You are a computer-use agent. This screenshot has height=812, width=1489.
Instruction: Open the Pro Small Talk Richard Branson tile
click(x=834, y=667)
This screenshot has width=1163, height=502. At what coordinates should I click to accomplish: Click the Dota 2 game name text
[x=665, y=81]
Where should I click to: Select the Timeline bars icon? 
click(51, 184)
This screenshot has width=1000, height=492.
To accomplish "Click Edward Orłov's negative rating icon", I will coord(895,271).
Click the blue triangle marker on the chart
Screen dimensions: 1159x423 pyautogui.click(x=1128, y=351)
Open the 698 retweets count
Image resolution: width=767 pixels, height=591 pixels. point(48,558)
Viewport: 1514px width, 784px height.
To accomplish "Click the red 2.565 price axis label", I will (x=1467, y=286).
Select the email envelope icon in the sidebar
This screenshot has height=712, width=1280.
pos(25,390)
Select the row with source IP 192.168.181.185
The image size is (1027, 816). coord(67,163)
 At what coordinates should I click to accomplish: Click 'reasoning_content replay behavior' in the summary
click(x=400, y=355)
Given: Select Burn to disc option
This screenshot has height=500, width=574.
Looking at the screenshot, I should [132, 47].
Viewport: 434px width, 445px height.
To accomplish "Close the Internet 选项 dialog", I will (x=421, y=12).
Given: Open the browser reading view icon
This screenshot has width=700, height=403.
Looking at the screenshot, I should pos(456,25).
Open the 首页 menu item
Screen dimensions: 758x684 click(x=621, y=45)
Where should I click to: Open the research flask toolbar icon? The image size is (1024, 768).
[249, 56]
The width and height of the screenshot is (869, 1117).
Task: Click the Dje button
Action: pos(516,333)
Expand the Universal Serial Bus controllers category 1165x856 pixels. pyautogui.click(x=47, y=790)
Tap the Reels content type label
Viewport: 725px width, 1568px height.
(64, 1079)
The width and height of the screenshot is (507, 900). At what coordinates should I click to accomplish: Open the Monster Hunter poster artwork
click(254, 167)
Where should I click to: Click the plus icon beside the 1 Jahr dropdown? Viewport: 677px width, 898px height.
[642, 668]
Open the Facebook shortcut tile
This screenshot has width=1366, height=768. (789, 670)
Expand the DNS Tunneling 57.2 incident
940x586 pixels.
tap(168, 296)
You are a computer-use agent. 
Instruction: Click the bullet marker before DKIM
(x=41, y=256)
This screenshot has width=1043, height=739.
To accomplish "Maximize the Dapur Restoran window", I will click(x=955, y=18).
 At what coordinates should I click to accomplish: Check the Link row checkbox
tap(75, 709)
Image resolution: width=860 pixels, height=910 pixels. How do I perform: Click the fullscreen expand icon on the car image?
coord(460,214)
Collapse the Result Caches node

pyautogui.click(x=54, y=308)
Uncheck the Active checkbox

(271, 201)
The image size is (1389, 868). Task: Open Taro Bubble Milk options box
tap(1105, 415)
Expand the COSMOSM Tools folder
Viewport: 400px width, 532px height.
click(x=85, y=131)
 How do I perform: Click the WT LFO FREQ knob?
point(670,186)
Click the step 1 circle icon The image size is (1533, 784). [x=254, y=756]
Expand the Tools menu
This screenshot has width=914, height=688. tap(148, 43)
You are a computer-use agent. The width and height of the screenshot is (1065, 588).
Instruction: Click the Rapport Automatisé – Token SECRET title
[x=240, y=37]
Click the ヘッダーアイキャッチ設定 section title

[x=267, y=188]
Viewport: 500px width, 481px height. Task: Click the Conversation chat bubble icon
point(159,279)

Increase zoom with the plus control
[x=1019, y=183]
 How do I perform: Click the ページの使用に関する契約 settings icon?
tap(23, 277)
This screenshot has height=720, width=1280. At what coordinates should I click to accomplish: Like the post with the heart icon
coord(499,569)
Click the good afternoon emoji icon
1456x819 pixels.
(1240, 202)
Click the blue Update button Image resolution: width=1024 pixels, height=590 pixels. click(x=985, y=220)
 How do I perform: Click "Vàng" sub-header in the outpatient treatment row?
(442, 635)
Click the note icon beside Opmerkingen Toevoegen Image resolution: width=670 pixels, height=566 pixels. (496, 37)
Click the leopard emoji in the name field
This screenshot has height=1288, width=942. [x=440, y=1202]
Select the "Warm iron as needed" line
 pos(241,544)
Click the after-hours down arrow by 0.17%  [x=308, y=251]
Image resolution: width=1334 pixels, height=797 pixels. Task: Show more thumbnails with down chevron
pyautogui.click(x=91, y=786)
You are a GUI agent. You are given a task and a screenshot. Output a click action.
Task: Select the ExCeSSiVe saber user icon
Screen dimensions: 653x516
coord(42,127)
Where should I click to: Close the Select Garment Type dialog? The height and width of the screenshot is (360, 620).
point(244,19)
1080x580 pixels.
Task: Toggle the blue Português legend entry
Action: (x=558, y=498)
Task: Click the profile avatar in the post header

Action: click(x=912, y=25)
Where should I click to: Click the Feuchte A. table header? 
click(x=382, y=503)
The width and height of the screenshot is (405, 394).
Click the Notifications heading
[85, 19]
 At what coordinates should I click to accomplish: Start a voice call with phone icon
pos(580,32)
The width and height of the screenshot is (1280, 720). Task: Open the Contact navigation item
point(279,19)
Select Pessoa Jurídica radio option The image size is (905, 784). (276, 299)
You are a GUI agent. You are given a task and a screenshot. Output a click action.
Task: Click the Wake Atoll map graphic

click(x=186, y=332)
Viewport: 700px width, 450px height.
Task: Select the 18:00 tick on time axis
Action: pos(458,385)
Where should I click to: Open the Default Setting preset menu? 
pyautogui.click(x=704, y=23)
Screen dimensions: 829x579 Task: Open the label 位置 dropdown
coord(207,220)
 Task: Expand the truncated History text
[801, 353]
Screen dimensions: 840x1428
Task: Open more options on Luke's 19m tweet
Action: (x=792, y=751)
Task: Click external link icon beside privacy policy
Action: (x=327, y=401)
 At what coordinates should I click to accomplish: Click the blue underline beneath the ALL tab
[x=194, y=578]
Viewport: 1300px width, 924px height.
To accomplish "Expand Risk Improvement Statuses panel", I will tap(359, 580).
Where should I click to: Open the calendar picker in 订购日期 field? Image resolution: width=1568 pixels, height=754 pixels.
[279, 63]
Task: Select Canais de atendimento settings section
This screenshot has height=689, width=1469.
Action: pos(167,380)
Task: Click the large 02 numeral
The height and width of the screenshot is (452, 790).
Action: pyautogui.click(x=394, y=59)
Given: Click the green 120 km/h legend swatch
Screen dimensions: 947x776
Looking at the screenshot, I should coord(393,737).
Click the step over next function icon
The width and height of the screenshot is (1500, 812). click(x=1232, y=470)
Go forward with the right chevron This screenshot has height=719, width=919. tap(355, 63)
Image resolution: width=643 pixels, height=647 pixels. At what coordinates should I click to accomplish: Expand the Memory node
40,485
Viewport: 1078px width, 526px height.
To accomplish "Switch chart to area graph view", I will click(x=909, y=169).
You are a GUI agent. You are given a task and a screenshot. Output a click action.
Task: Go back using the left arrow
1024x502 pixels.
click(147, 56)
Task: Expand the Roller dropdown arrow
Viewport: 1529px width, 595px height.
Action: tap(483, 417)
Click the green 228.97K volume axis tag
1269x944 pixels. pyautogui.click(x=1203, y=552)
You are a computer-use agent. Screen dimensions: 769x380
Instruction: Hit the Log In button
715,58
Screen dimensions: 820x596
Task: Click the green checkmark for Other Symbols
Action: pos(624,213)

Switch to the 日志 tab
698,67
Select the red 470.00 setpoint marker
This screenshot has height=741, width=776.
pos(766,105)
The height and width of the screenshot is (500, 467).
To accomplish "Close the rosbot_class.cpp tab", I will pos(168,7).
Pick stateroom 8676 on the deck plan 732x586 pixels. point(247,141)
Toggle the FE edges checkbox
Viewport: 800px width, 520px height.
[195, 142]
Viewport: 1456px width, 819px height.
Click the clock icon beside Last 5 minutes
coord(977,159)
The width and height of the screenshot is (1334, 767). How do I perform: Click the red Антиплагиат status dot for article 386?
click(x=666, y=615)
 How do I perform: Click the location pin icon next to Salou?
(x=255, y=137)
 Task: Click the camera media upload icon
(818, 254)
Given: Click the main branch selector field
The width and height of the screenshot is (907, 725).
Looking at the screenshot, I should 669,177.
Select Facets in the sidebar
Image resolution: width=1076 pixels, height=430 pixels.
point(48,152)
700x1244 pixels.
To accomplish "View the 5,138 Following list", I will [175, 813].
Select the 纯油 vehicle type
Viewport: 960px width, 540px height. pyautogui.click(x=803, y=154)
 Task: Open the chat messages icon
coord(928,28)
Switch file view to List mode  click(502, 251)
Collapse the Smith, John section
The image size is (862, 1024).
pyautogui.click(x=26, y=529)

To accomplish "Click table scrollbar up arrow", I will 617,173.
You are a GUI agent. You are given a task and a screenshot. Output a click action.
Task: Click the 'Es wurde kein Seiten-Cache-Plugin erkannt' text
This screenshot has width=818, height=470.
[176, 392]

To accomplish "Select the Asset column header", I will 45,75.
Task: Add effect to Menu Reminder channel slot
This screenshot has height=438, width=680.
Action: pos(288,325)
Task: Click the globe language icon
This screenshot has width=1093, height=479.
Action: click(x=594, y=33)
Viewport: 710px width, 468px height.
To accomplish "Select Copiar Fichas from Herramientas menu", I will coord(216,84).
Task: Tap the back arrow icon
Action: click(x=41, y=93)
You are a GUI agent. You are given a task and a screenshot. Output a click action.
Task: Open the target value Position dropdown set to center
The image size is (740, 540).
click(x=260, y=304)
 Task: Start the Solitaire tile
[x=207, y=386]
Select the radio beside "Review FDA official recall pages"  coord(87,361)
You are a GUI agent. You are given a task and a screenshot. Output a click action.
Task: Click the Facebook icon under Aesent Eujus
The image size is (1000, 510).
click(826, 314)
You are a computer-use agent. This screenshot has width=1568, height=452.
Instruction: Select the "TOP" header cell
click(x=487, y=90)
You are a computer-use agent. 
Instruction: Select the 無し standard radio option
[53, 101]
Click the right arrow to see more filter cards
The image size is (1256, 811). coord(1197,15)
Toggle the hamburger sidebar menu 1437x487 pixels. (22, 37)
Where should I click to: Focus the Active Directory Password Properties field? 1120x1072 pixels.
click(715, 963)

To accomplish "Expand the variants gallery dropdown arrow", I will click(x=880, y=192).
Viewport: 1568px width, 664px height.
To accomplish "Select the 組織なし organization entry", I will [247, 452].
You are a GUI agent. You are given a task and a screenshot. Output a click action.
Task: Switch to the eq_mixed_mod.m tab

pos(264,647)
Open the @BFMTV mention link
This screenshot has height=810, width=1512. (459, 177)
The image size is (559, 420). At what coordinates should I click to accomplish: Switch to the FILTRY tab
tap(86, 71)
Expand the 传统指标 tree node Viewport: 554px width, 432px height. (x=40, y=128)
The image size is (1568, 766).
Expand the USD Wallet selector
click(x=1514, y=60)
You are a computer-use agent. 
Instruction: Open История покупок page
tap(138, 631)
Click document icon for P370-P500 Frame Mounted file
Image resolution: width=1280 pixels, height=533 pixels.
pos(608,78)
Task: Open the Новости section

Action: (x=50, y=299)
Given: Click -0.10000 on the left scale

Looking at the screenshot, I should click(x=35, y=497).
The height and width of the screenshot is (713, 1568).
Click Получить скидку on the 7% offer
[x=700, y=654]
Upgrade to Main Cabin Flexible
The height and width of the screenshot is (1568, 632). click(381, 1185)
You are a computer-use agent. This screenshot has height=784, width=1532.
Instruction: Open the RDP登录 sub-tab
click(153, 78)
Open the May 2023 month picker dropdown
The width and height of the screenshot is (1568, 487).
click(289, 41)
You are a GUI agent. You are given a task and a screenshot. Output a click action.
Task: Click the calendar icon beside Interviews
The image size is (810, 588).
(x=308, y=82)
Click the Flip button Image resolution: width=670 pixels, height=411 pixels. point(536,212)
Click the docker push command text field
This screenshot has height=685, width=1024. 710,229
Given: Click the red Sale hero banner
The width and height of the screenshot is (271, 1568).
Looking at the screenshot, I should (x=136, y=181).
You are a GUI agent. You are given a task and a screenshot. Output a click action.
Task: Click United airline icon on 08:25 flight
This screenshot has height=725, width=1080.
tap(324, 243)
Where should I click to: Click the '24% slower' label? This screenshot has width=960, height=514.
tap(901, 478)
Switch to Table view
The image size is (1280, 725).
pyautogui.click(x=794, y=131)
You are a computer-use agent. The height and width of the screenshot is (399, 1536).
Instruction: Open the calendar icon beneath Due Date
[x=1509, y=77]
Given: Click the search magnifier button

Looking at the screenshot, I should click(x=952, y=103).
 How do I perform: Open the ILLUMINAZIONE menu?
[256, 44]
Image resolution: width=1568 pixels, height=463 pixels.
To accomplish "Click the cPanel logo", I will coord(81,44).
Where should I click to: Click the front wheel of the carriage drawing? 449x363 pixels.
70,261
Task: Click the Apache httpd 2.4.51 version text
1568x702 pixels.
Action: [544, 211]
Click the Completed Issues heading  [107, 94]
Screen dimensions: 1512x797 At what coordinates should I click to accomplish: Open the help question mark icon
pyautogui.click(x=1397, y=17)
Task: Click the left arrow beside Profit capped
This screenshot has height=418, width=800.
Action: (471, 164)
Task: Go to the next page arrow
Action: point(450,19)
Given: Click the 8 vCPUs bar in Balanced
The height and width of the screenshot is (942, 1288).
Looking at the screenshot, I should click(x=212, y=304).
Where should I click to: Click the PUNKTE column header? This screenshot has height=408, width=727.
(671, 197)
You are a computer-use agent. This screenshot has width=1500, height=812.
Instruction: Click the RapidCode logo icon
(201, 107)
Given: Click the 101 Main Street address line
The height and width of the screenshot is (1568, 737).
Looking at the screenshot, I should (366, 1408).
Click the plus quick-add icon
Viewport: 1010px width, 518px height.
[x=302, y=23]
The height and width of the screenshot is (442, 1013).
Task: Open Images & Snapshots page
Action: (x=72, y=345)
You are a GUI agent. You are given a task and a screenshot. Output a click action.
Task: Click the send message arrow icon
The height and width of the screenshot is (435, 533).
= = = = =
> ACTION ITEM
Please give again the lines above between the line holding "Select the row with source IP 192.168.181.185" and the line holding "Viewport: 434px width, 445px height.", inclusive, exactly as they are and with nothing added.

> THE ANSWER
Select the row with source IP 192.168.181.185
The image size is (1027, 816). coord(67,163)
 At what coordinates should I click to accomplish: Click 'reasoning_content replay behavior' in the summary
click(x=400, y=355)
Given: Select Burn to disc option
This screenshot has height=500, width=574.
Looking at the screenshot, I should [132, 47].
Viewport: 434px width, 445px height.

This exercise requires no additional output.